Before he turned in the first draft of his honors thesis, one of my best friends was having a difficult time letting go of it. I reminded him, and, in doing so, forced myself to realize, that the first draft of an undergraduate thesis cannot be a seminal work of political philosophy. I think there is something to be extrapolated from this small example. Even the greats were not that great on their first attempt. We will all eventually impress, I can promise you that. But there is something untrue inherent in the verb “to dazzle,” something artificial and blinding, and we cannot allow the myth of our own greatness to allow us to confuse the complex process of the reality of attaining it. To insist on dazzling everyone around us, with the only other option being simply not attempting at all, is to close ourselves off from the reality of human relationships. We can only know the people around us, and to allow ourselves to be known in turn, if fear of failure does not get in between. If we are not constantly blinding others to illuminate ourselves.

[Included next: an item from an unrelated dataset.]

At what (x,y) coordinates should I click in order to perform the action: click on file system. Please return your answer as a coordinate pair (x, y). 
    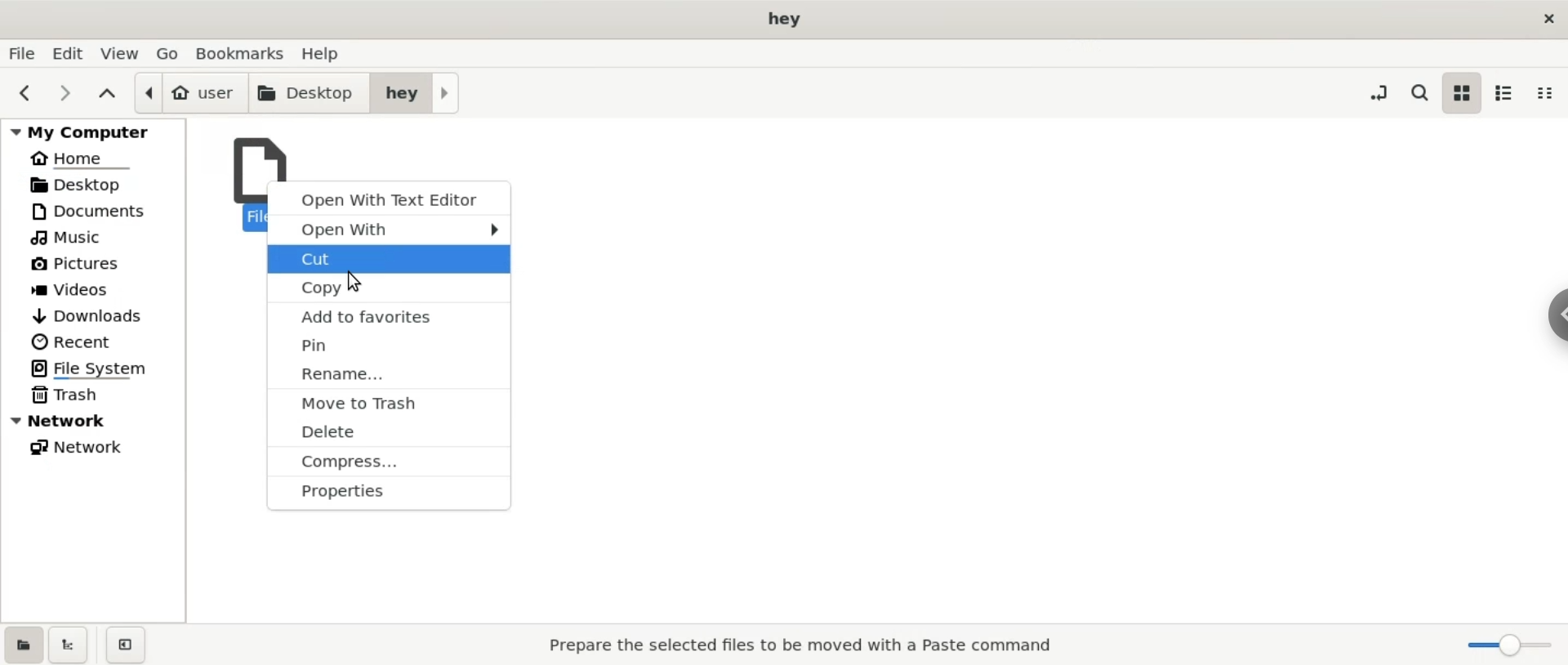
    Looking at the image, I should click on (98, 370).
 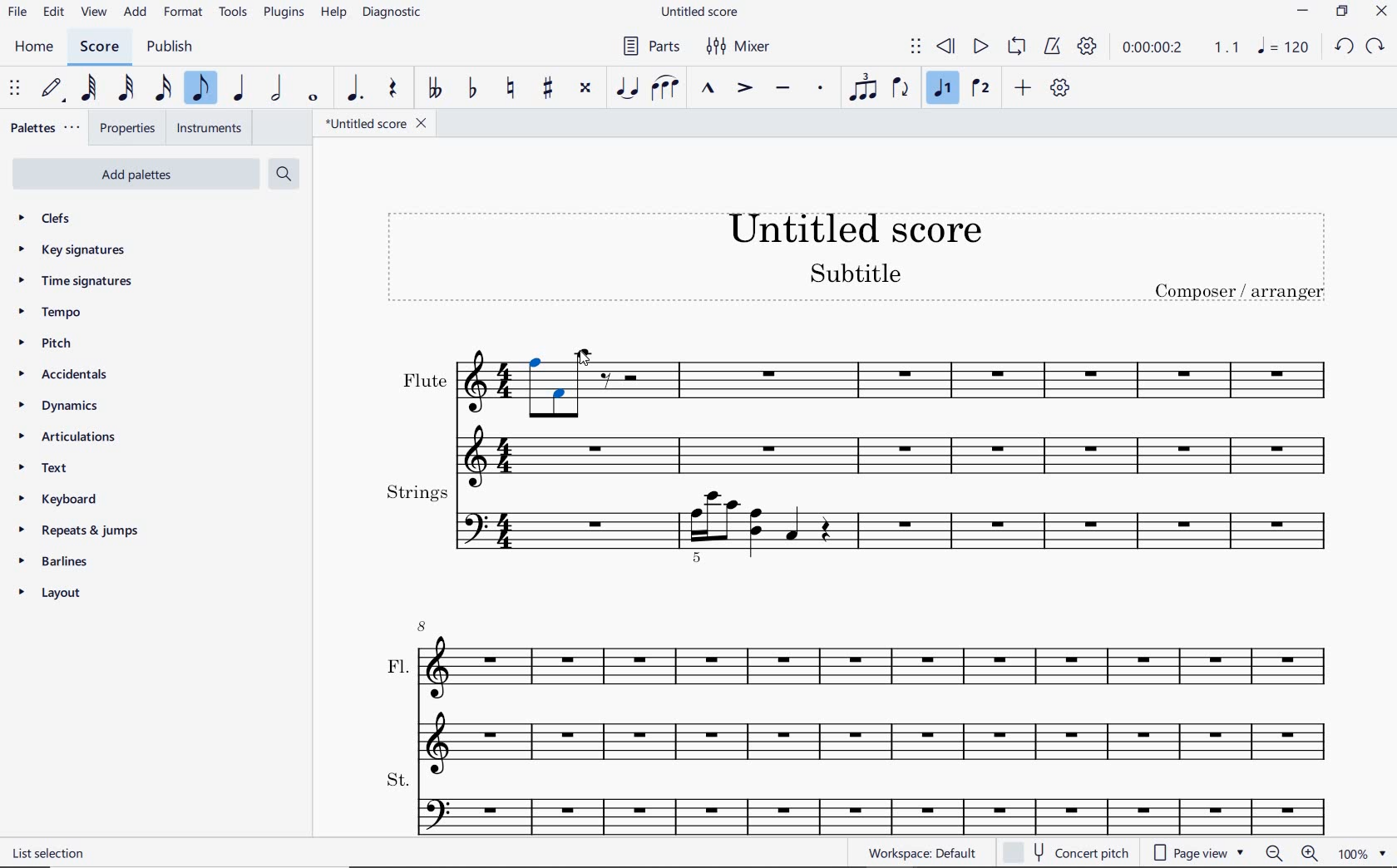 What do you see at coordinates (1054, 46) in the screenshot?
I see `METRONOME` at bounding box center [1054, 46].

Learn to fail publicly and learn to fail awfully. Learn, too, to fail in the most mundane ways. Learn that there are often things worth doing at which you will not immediately succeed. Surround yourselves with people who can read the terrible first chapter or listen to the harrowing first months of you learning to play the violin. To truly enact the liberal arts—to, dare I say, live up to the Offer of the College!—requires generosity to your own efforts. Accept that practice, hard work, and a broad love for a vocation is worth more than what you might imagine to be your own innate skill.

I have an enormous amount of faith in us all. I have faith both generally in the people Bowdoin would shape us to be, and specifically, in you, the people with whom I have lived for so long. I don’t expect any of you to have boring lives. Heaven knows you have made my own life entertaining for these past four years. I am encouraging, however, all of you, my brilliant classmates, to allow ourselves some room to breathe. To remember that the world is vast and open before us, and that we have so much time. Money still talks, and many of us will have to listen. Everything will count, though. Every thoroughly tedious job, every fixer-upper apartment, which there isn’t money to fix up, every rotten first attempt, will all come to mean something. We must allow it to.

Thank you all for the past four years. I will admit, I have been dazzled by many of you, and I look forward to the next two, ten, and twenty years, in which we will accomplish more than we could have imagined in our first days here. I can only imagine that it will be an honor, thirty years from now, to say that I knew you when you in the Moulton Light Room. I hope, too, however, to hear in thirty years that those successes did not come easily, that you have joined and created communities of hard work and vulnerability, in which success emerges out of human connections and many, many attempts, in which you defined yourself not by the ease with which you succeeded, but by the strength of character you developed by failing.

Thank you, Class of 2018, for the work you have done, and the work you will do. Thank you for letting me know you. Good luck, and congratulations.